Pero como nadie sabía nada, Manoel y su esposa solo querían dar la bienvenida a su rey Carlos y su esposa Amelía en la plaza del Comercio de Lisboa.
Se habían desplazado desde las afueras donde tenían su pedacito de tierra por la mañana, al oír que los reyes junto con sus hijos Luis Felipe y Manuel desembarcarían en la plaza desde su retiro en su lujosa mansión de Villaviciosa. Todo el pueblo se desplazó.
Los reyes desembarcaron desde su falúa y subieron al carruaje real. La familia real subió, mientras el duque de Oporto montó junto a la portezuela. El monarca tomó asiento en la parte posterior del coche descubierto, a la izquierda de su esposa; los príncipes se acomodaron en el testero: Luis Felipe, frente al rey, y don Manuel, frente a la reina.
La comitiva se puso en marcha lentamente, mientras el numeroso público que ocupaba la plaza del Comercio aclamaba con gritos y aplausos a los reyes. Manoel no se lo creía, tenía a su rey a escasos metros, había mucha gente sí, pero su rey estaba allí saludándole, él estaba feliz, creía en su rey, creía en sus palabras de que Portugal volvería a ser lo que un día fue.
Cuando el carruaje llegó casi al centro de la plaza, Manoel distinguió a unos hombres embozados en sus capas que apuntaban con sus carabinas a la familia real y hacían fuego sobre ella. Intentó pararlos, pero no estaban lo suficientemente cerca para que pudiese hacerlo. Lo que sucedió en aquel instante fue casi indescriptible, se oyó un grito espantoso, seguido del alarido de la multitud y de un caos generalizado. Manoel perdió la localización de su esposa, todo el mundo corría y gritaba de miedo, se atropellaban los unos a los otros, algunas mujeres lloraban por la perdida de sus hijos en la multitud alocada y muerta de miedo. Algunos pedían auxilio. Era un estado de caos absoluto, Manoel nervioso miraba entre las cabezas de la gente que se movían a empujones presas del pánico y el terror.
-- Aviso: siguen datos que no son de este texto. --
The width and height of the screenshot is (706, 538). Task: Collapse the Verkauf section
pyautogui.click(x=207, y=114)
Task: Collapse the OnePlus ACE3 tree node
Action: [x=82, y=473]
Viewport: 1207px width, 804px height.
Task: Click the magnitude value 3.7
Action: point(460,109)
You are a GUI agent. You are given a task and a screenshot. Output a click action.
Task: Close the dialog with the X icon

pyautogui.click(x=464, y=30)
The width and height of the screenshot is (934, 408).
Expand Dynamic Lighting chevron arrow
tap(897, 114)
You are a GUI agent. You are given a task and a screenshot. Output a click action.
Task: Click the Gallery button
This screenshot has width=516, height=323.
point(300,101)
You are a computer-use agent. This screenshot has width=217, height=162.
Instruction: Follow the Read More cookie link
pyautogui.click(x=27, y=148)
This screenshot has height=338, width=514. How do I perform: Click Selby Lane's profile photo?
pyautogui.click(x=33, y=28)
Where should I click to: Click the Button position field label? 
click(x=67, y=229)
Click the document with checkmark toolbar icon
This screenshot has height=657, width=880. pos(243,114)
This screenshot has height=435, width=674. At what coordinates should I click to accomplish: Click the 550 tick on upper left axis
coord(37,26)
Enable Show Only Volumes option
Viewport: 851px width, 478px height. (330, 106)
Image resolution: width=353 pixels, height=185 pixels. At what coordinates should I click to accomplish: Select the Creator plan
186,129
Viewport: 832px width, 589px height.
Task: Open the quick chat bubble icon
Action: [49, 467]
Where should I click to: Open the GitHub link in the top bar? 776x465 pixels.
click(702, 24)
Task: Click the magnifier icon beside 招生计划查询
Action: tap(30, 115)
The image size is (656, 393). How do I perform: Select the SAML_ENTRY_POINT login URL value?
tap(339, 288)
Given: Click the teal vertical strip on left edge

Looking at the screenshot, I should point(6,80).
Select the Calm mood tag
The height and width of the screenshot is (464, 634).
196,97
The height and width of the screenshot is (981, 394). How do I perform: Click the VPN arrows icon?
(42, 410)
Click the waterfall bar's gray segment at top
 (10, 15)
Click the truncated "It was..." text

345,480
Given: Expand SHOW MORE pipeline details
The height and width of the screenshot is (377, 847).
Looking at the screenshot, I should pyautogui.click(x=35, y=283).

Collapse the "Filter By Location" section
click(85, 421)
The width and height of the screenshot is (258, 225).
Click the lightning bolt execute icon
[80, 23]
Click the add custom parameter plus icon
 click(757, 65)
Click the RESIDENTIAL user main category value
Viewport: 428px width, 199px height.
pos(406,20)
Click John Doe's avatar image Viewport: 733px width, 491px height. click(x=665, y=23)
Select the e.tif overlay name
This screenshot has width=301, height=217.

El coche real intentaba con poco éxito avanzar hacia el palacio más cercano, estaba justamente en el medio de la enorme plaza, de repente un muchacho avanzó rápidamente entre la población y con un pie en el estribo del coche disparó su pistola sobre el rey, la reina trato de evitar el atentado con un humilde ramo de flores que le había obsequiado la multitud allí concentrada y el príncipe Luis Felipe saco su revolver rápidamente. Pero otro hombre con una barba enorme también se había acercado al coche real y de un disparo mató al príncipe antes de que éste pudiese actuar contra el muchacho que atentó contra su padre.
Instantes después, el rey y su heredero yacían en el suelo del carruaje, víctimas de los disparos. El infante don Manuel había recibido otro impacto de bala en un brazo. También el cochero resultó alcanzado, y lanzó los caballos al galope sabiendo la tragedia que estaba sucediendo.
El terrorista se dispuso a rematar al infante don Manuel; cuando reparó en la presencia de uno de los escoltas, la espada providencial de éste atravesó su cuerpo. Los cadáveres de los asesinos estaban todavía en las hermosas piedras del suelo de la plaza cuando el coche entró en el Arsenal de la Marina, el edificio más cercano.
Manoel asustado por lo ocurrido, con lágrimas en los ojos fruto de aquella terrorífica visión, encontró a su esposa agachada en uno de los muros que conectan la plaza con el pequeño trozo que da al mar. Estaban ambos en estado de shock, quién era capaz de hacer aquello, quién sabe por qué y sobre todo, por que aquél día, el único día que él iba a ver de cerca a su rey.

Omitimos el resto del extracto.